>> BEGIN
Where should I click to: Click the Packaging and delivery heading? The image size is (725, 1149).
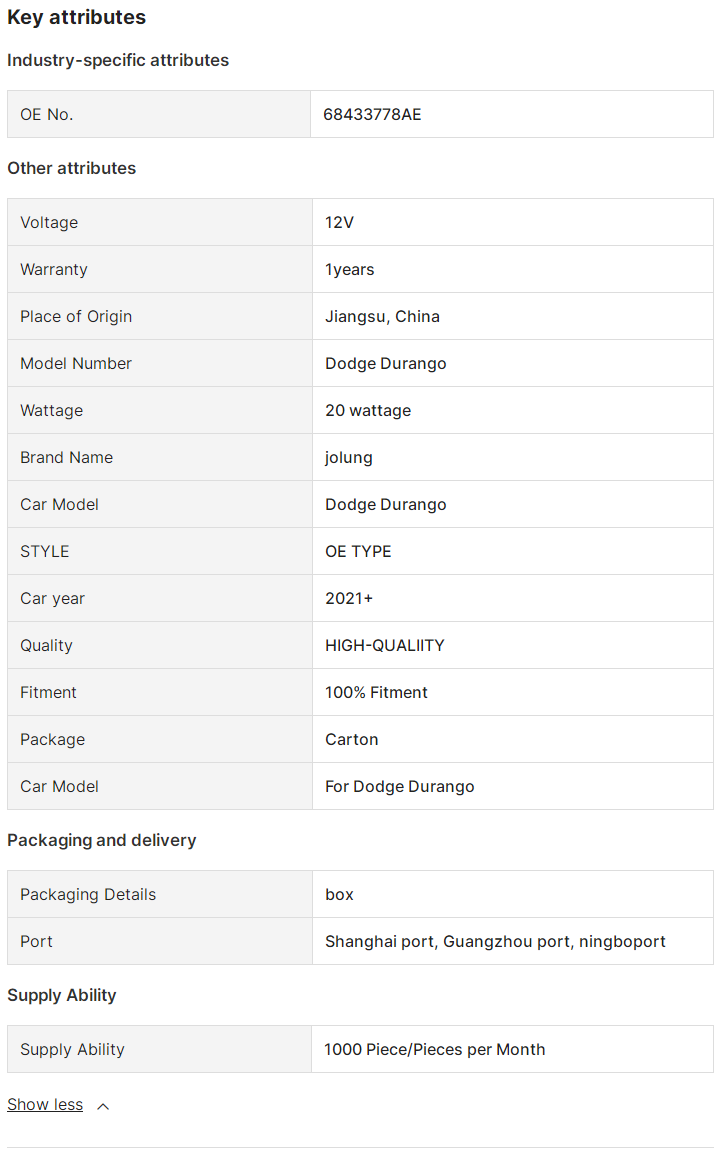tap(101, 841)
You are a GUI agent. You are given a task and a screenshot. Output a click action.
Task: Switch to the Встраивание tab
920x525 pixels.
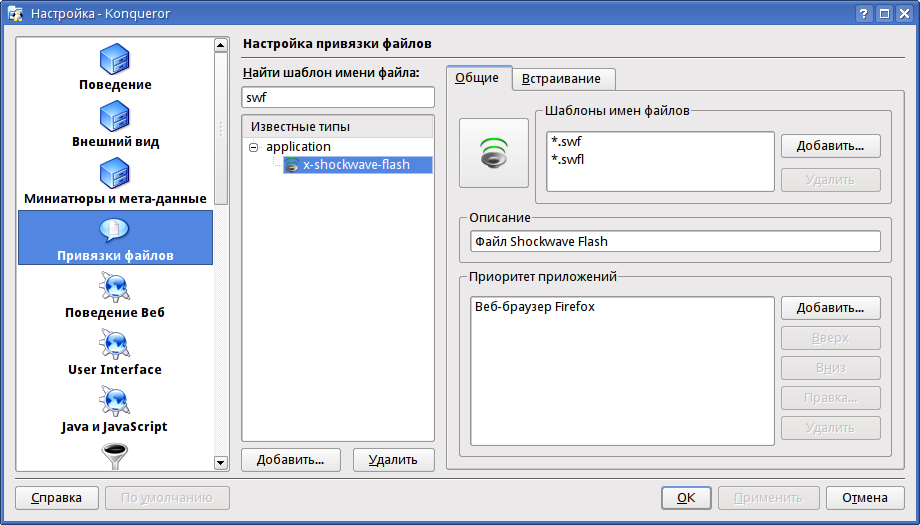click(561, 79)

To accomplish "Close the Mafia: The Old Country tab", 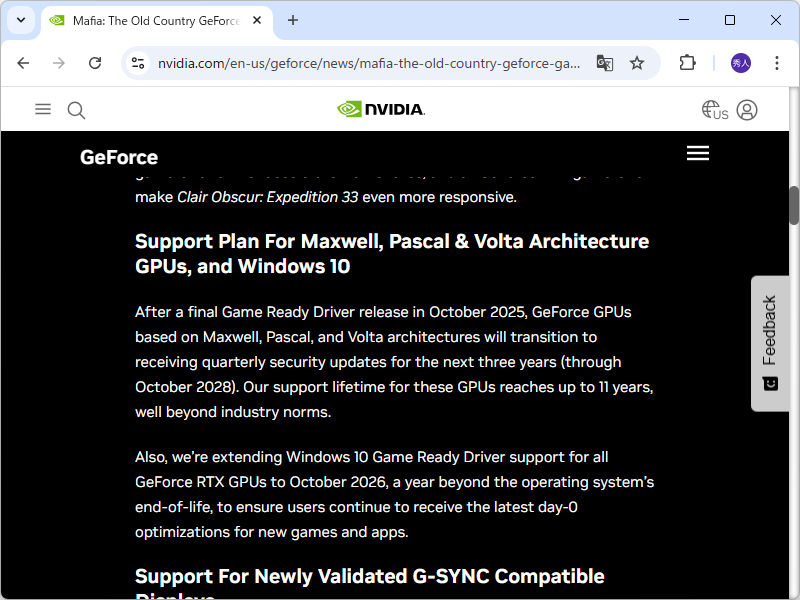I will point(257,20).
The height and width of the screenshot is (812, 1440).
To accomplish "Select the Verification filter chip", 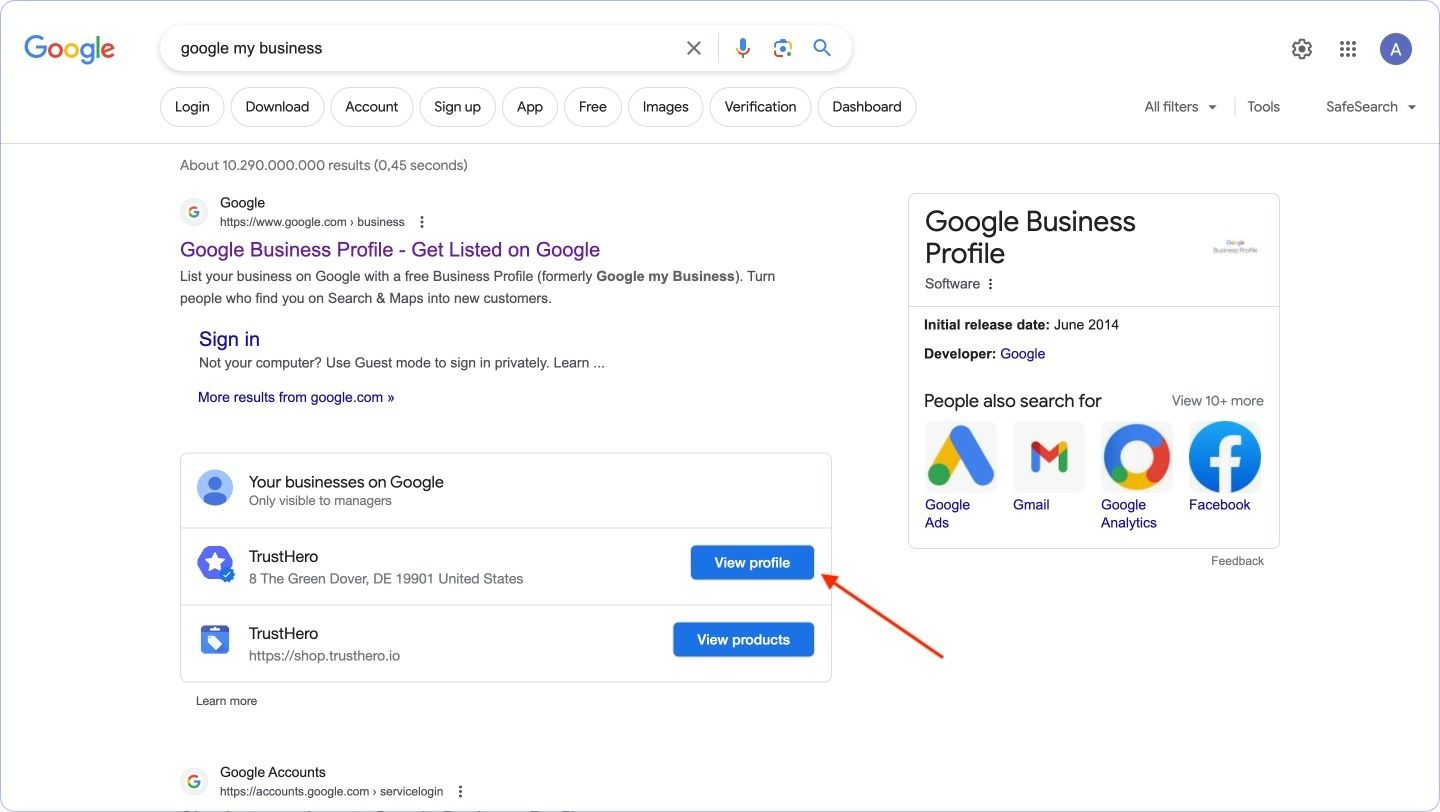I will [760, 107].
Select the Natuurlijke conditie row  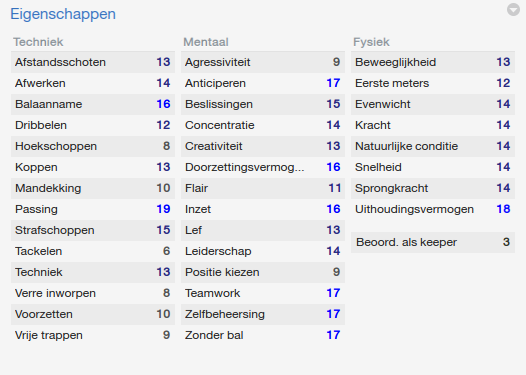[433, 146]
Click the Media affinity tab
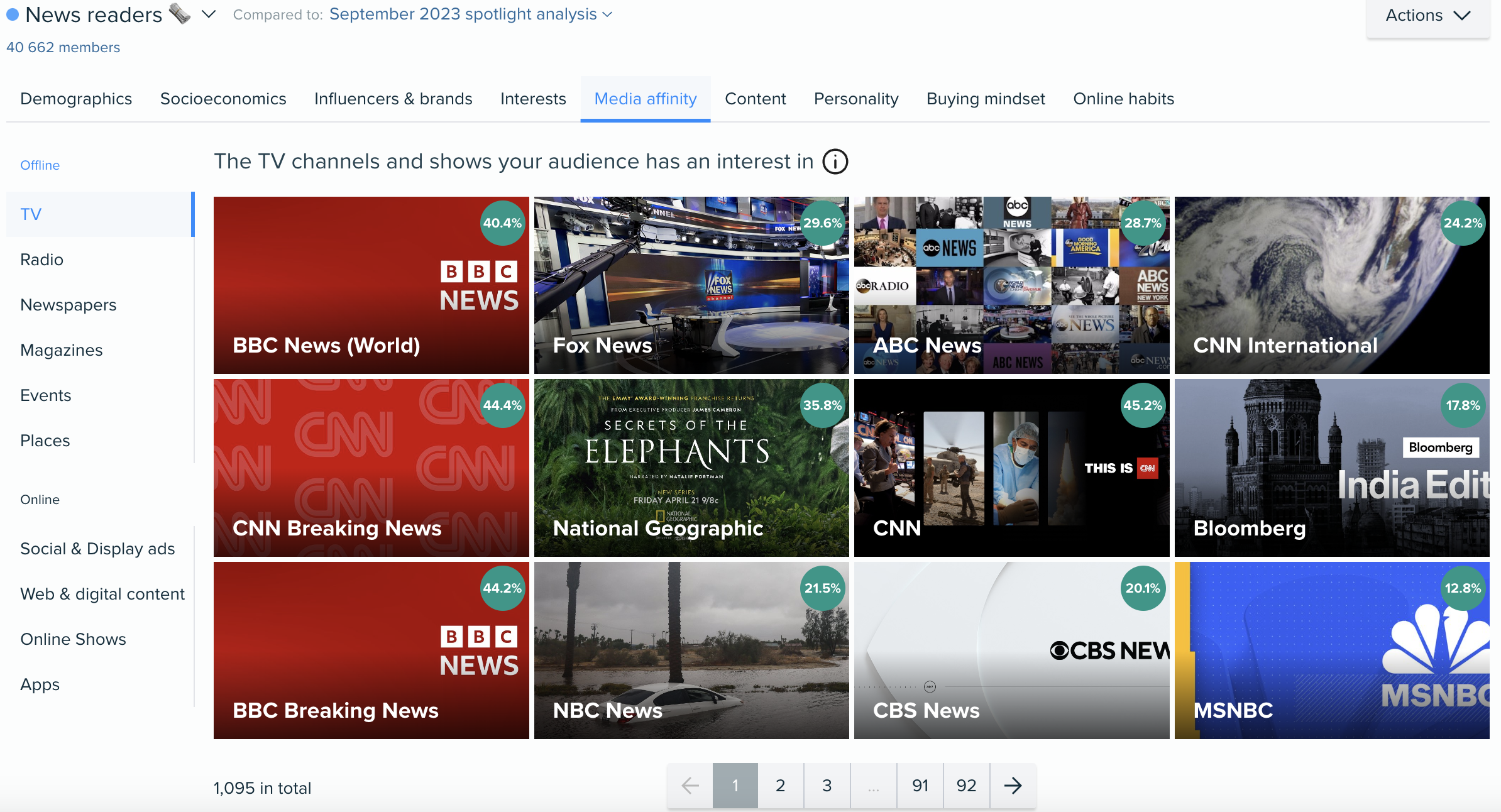Viewport: 1501px width, 812px height. (x=645, y=98)
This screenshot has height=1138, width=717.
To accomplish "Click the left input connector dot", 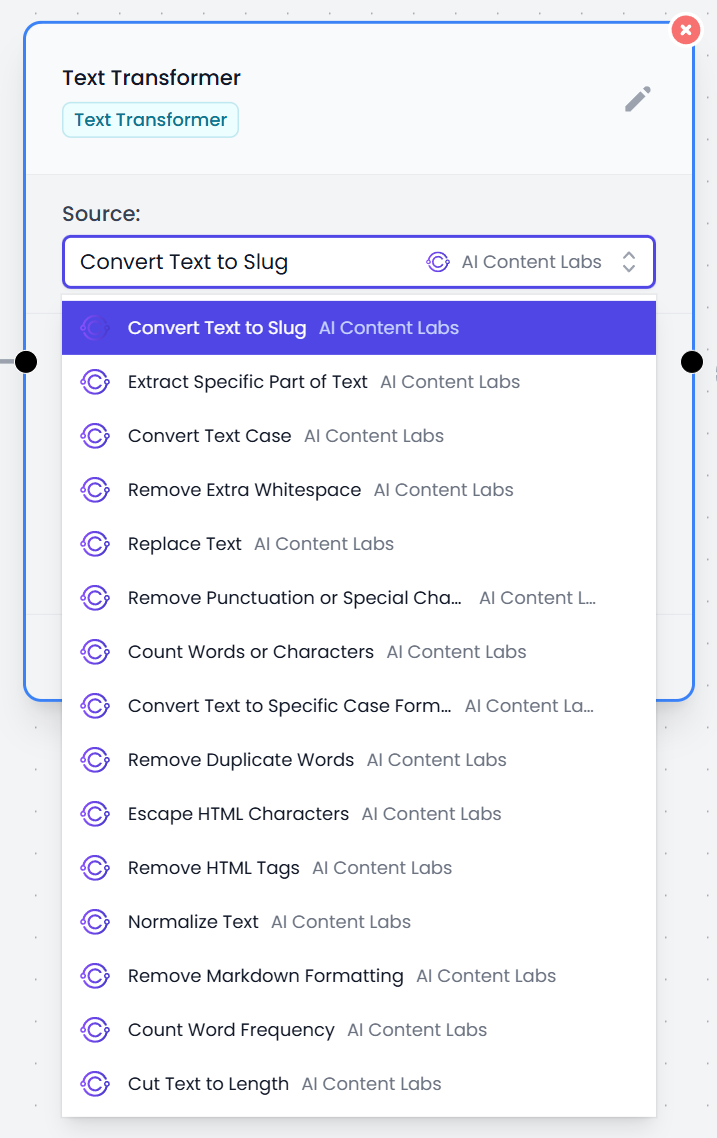I will pos(26,361).
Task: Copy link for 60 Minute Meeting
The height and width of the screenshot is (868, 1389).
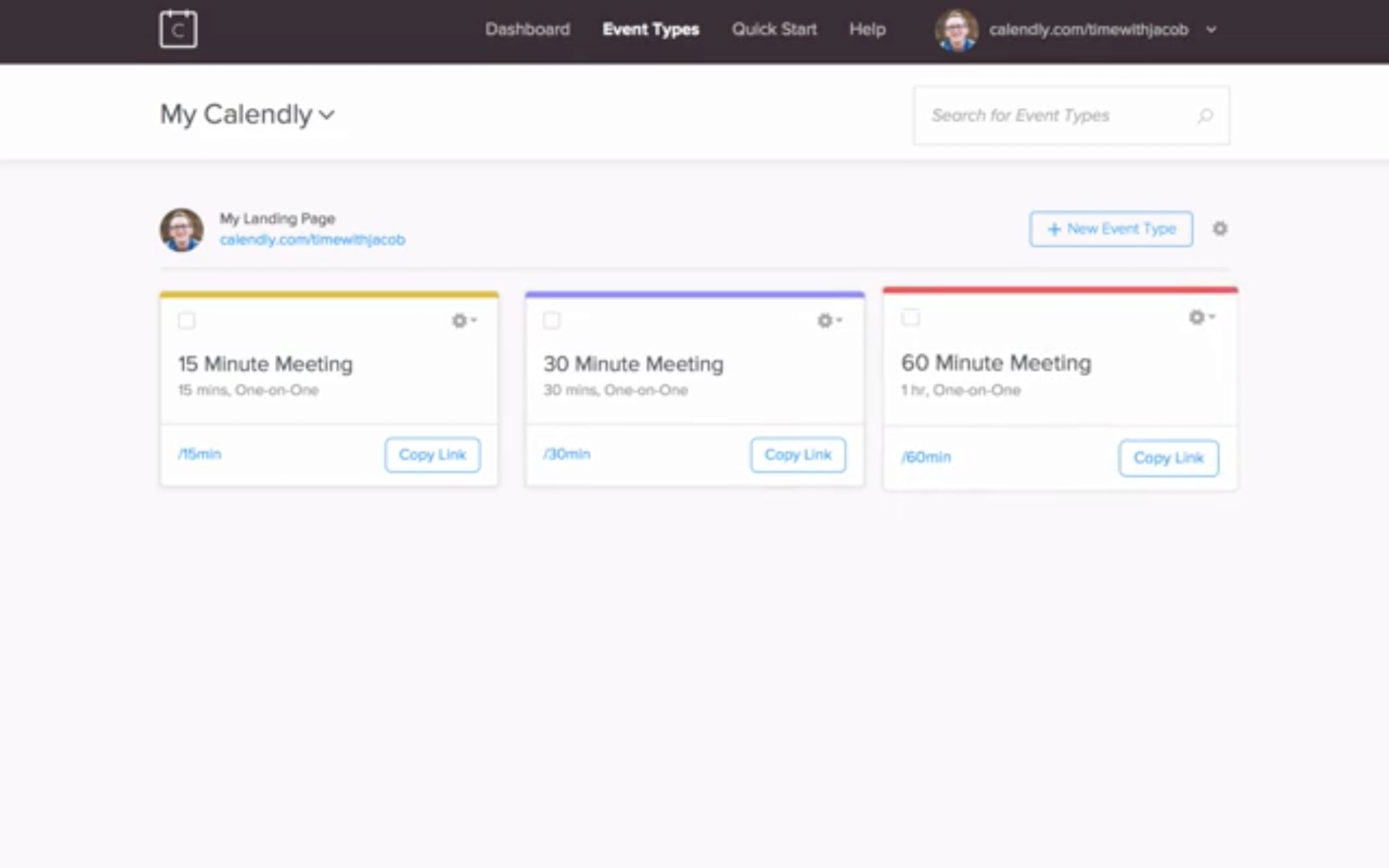Action: (1168, 458)
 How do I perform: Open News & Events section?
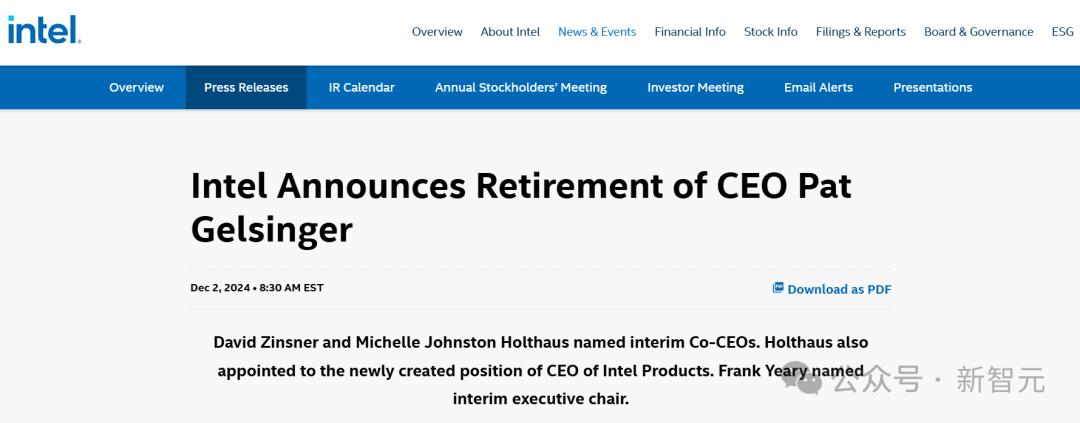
>> END
Find every line in the material that contains the word "screenshot" and copy each one in full.

> Output for this exercise:
You are a GUI agent. You are given a task and a screenshot. Output a click action.
The height and width of the screenshot is (812, 1440).
This screenshot has height=1138, width=717.
The height and width of the screenshot is (868, 1389).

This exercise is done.